The Lyceum Christian Platonism series focuses on the nature and validity of Christian Platonism as a proper metaphysic for Christianity. It features six essays from various perspectives with the final essay featuring a summary and analysis of the symposium. Each essay features the unfiltered views of each author which may or may not represent the viewpoints of the London Lyceum.
Lyceum Disputation Symposiums are essays on various theological, historical, and philosophical topics intended to provide greater understanding in a spirit that reflects charity, curiosity, critical thinking, and cheerful confessionalism. To find our other symposiums click here.
Essays and Contributors
On Classical Christian Platonism: A Philosopher’s Reply to Carter, by Paul Gould
Paul M. Gould (PhD, Purdue University) is an associate professor of philosophy of religion and director of the M.A. Philosophy of Religion program at Palm Beach Atlantic University. He is the author or editor of ten scholarly and popular-level books including Cultural Apologetics, Philosophy: A Christian Introduction, and The Story of the Cosmos. He has been a visiting scholar at Trinity Evangelical Divinity School’s Henry Center, working on the intersection of science and faith, and is the founder and president of the Two Tasks Institute. He speaks regularly at universities, churches and ministries around the country, including Summit Ministries, the C.S. Lewis Institute, and the EPS's annual apologetics conference. He is married to Ethel and has four children.
Christian Platonism: Some Comments on Its Past and the Need for Its Future, by Willemien Otten
Willemien Otten (PhD, University of Amsterdam) is Dorothy Grant Maclear Professor of Theology and the History of Christianity at the University of Chicago Divinity School and the President of the Society for Eriugenian Studies (SPES). She studies the history of Christianity and Christian thought with a focus on the medieval and the early Christian intellectual tradition, especially in the West, and an emphasis on the continuity of Platonic themes.

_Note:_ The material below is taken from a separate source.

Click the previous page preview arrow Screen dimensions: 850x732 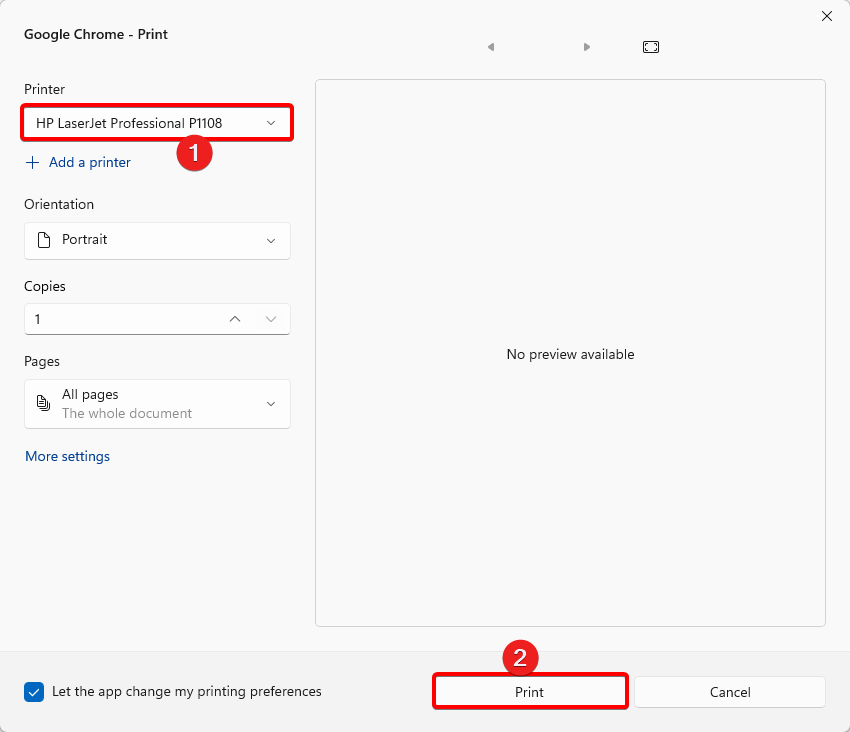pos(490,46)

Her 2020 Etienne Gilson-lecture “Creation and Gender in Eriugena, Hildegard, and Hadewijch,” postponed to 2022 due to Covid, is forthcoming from the Pontifical Institute of Mediaeval Studies Press. Her co-edited volume Religion and Memory addresses how best to conceive the pastness of religion. Her co-edited volume Eriugena and Creation, brings together selected papers on medieval nature. With Editor-in Chief Karla Pollmann, she edited the three-volume Oxford Guide to the Historical Reception of Augustine (430–2000) and with Susan Schreiner she co-edited Augustine Our Contemporary. Examining the Self in Past and Present. Reflecting her interest in natural theology beyond the medieval period, Otten’s latest study Thinking Nature and the Nature of Thinking: From Eriugena to Emerson approaches ideas of nature and human selfhood across a wide array of thinkers, from Augustine to William James and from Maximus the Confessor to Schleiermacher.

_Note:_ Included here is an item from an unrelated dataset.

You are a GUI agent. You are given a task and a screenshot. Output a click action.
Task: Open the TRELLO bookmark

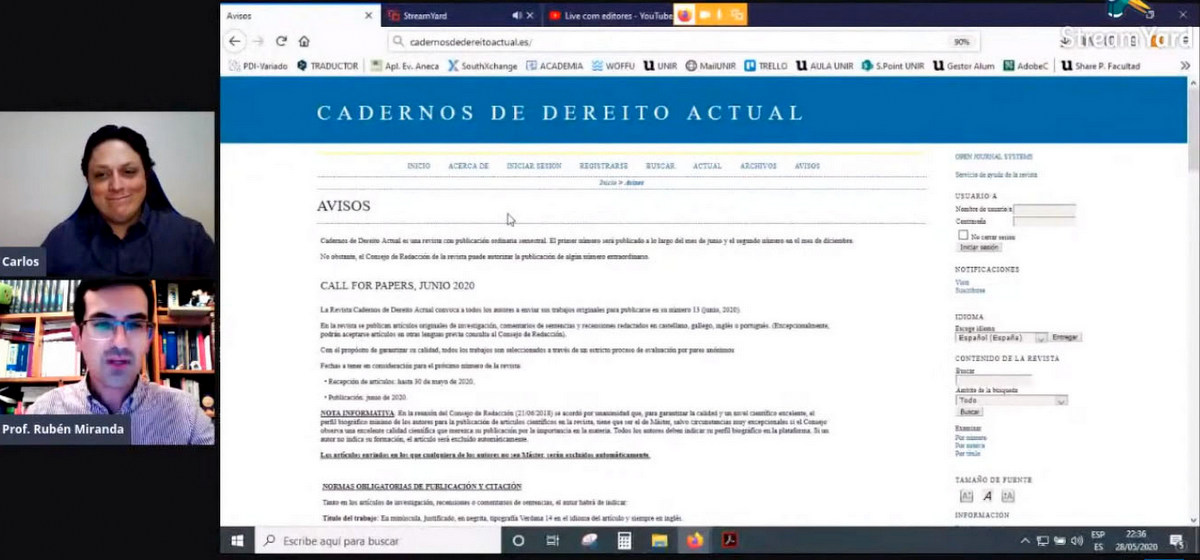[x=767, y=66]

Craig Carter’s Christian Platonism, by R.T. Mullins
R.T. Mullins (PhD, University of St Andrews). He has published over 50 essays on various topics in philosophical theology related to models of God, philosophy of time, personal identity, the problem of evil, disability theology, the Trinity, and the incarnation. He has published two books, The End of the Timeless God (Oxford University Press, 2016) and God and Emotion (Cambridge University Press, 2020). Mullins has held research and teaching fellowships at the University of Notre Dame, the University of Cambridge, the University of St Andrews, the University of Edinburgh, and the University of Helsinki. When not engaging in philosophical theology, he is often found at a metal show.
Is Arius a Christian Platonist?, by Grant Sutherland
Grant Sutherland is a Ph.D. candidate in historical theology at the Institute for Religion and Critical Inquiry, Australian Catholic University. He is currently researching divine authority in Late Antiquity and fourth-century trinitarian controversies. He has an MA in Religious Studies from McMaster University where he worked on the trinitarian theology of Gregory of Nazianzus. He and his wife Abi have three children and live in Melbourne, Australia, where they attend Christ Covenant Church.

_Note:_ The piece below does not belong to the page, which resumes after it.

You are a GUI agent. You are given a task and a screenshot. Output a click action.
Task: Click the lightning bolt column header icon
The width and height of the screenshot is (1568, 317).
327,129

Plato is not the Point: A Critical Defense of Craig Carter’s Proposal, by Hunter Hindsman
Hunter Hindsman is a pastor at MeadowBrook Church in Gadsden Alabama. He has received his Masters of Divinity from SWBTS and is a current Ph.D. candidate in the Historical and Theological Studies program at SBTS where he is focusing on early church history. He serves as the patristic theology editor for the London Lyceum. He’s married to his wife, Taylor, and is the father of Joanna, Mason, Jack, and Melanie.
Which Plato? Whose Platonism? Summarizing the Christian Platonism Symposium, by Jordan Steffaniak
Jordan L. Steffaniak (ThM, Southeastern Baptist Theological Seminary) is President of the London Lyceum and Publisher for Hanover Press. He is a PhD candidate in Philosophy at the University of Birmingham, UK, and teaches at several institutions. He has a wonderful wife and three sons. He also works in the financial industry.